- **Instructions to follow**
All entries must be transcribed without a single difference.
──────── Exercise material
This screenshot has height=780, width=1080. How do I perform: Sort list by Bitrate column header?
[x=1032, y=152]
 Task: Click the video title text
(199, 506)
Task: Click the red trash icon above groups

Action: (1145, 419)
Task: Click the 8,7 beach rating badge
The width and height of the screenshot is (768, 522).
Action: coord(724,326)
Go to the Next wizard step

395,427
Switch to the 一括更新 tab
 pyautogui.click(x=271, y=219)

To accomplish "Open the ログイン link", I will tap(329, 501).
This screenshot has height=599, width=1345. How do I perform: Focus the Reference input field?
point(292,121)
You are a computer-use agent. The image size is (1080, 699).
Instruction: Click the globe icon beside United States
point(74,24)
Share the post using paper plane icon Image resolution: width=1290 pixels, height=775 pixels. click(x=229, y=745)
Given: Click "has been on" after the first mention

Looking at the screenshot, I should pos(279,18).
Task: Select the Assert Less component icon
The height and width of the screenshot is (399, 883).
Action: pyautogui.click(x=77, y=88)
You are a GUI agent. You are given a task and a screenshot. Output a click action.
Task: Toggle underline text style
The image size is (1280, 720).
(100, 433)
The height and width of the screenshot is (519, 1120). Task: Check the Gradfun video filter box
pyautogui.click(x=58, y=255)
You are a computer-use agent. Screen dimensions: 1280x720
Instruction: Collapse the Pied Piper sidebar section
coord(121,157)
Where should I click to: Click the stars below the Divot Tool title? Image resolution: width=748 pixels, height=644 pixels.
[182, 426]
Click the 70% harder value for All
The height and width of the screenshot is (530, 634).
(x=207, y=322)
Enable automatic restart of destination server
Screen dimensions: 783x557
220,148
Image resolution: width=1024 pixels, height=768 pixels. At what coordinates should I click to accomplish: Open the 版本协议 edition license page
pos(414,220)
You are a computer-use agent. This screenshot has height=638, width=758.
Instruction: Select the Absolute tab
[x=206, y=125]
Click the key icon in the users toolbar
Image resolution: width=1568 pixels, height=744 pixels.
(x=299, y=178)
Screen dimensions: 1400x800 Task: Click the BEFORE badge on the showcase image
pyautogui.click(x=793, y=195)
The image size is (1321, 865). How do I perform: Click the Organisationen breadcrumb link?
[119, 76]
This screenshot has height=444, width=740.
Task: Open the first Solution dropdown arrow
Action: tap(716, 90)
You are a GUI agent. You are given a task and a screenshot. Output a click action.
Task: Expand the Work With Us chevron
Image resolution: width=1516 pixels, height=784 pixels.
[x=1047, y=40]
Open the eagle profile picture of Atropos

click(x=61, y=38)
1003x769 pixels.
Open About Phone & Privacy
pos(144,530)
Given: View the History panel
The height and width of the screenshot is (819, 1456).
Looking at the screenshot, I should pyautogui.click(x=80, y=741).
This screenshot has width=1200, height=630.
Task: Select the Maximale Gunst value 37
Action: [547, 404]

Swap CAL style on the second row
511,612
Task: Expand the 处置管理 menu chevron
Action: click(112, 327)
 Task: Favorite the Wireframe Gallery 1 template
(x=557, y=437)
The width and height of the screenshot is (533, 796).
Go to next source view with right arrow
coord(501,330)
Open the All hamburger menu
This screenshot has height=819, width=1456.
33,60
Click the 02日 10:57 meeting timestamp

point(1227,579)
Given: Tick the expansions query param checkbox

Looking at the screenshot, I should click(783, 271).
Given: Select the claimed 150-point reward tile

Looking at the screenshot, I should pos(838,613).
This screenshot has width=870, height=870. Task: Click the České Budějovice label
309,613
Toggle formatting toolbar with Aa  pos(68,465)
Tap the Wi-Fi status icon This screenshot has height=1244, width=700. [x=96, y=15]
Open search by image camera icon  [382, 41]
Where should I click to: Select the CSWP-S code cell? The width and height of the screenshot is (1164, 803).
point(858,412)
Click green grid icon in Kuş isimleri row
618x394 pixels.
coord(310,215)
────────────────
- **Answer space**
This screenshot has height=780, width=1080. How do I perform: Sort list by Bitrate column header?
[x=1032, y=152]
 Task: Click the video title text
(199, 506)
Task: Click the red trash icon above groups

Action: (1145, 419)
Task: Click the 8,7 beach rating badge
The width and height of the screenshot is (768, 522).
Action: coord(724,326)
Go to the Next wizard step

395,427
Switch to the 一括更新 tab
 pyautogui.click(x=271, y=219)

To accomplish "Open the ログイン link", I will tap(329, 501).
This screenshot has height=599, width=1345. How do I perform: Focus the Reference input field?
point(292,121)
You are a computer-use agent. The image size is (1080, 699).
Instruction: Click the globe icon beside United States
point(74,24)
Share the post using paper plane icon Image resolution: width=1290 pixels, height=775 pixels. click(x=229, y=745)
Given: Click "has been on" after the first mention

Looking at the screenshot, I should pos(279,18).
Task: Select the Assert Less component icon
The height and width of the screenshot is (399, 883).
Action: pyautogui.click(x=77, y=88)
You are a GUI agent. You are given a task and a screenshot. Output a click action.
Task: Toggle underline text style
The image size is (1280, 720).
(100, 433)
The height and width of the screenshot is (519, 1120). Task: Check the Gradfun video filter box
pyautogui.click(x=58, y=255)
You are a computer-use agent. Screen dimensions: 1280x720
Instruction: Collapse the Pied Piper sidebar section
coord(121,157)
Where should I click to: Click the stars below the Divot Tool title? Image resolution: width=748 pixels, height=644 pixels.
[182, 426]
Click the 70% harder value for All
The height and width of the screenshot is (530, 634).
(x=207, y=322)
Enable automatic restart of destination server
Screen dimensions: 783x557
220,148
Image resolution: width=1024 pixels, height=768 pixels. At what coordinates should I click to accomplish: Open the 版本协议 edition license page
pos(414,220)
You are a computer-use agent. This screenshot has height=638, width=758.
Instruction: Select the Absolute tab
[x=206, y=125]
Click the key icon in the users toolbar
Image resolution: width=1568 pixels, height=744 pixels.
(x=299, y=178)
Screen dimensions: 1400x800 Task: Click the BEFORE badge on the showcase image
pyautogui.click(x=793, y=195)
The image size is (1321, 865). How do I perform: Click the Organisationen breadcrumb link?
[119, 76]
This screenshot has height=444, width=740.
Task: Open the first Solution dropdown arrow
Action: tap(716, 90)
You are a GUI agent. You are given a task and a screenshot. Output a click action.
Task: Expand the Work With Us chevron
Image resolution: width=1516 pixels, height=784 pixels.
[x=1047, y=40]
Open the eagle profile picture of Atropos

click(x=61, y=38)
1003x769 pixels.
Open About Phone & Privacy
pos(144,530)
Given: View the History panel
The height and width of the screenshot is (819, 1456).
Looking at the screenshot, I should pyautogui.click(x=80, y=741).
This screenshot has width=1200, height=630.
Task: Select the Maximale Gunst value 37
Action: [547, 404]

Swap CAL style on the second row
511,612
Task: Expand the 处置管理 menu chevron
Action: click(112, 327)
 Task: Favorite the Wireframe Gallery 1 template
(x=557, y=437)
The width and height of the screenshot is (533, 796).
Go to next source view with right arrow
coord(501,330)
Open the All hamburger menu
This screenshot has height=819, width=1456.
33,60
Click the 02日 10:57 meeting timestamp

point(1227,579)
Given: Tick the expansions query param checkbox

Looking at the screenshot, I should click(783, 271).
Given: Select the claimed 150-point reward tile

Looking at the screenshot, I should pos(838,613).
This screenshot has width=870, height=870. Task: Click the České Budějovice label
309,613
Toggle formatting toolbar with Aa  pos(68,465)
Tap the Wi-Fi status icon This screenshot has height=1244, width=700. [x=96, y=15]
Open search by image camera icon  [382, 41]
Where should I click to: Select the CSWP-S code cell? The width and height of the screenshot is (1164, 803).
point(858,412)
Click green grid icon in Kuş isimleri row
618x394 pixels.
coord(310,215)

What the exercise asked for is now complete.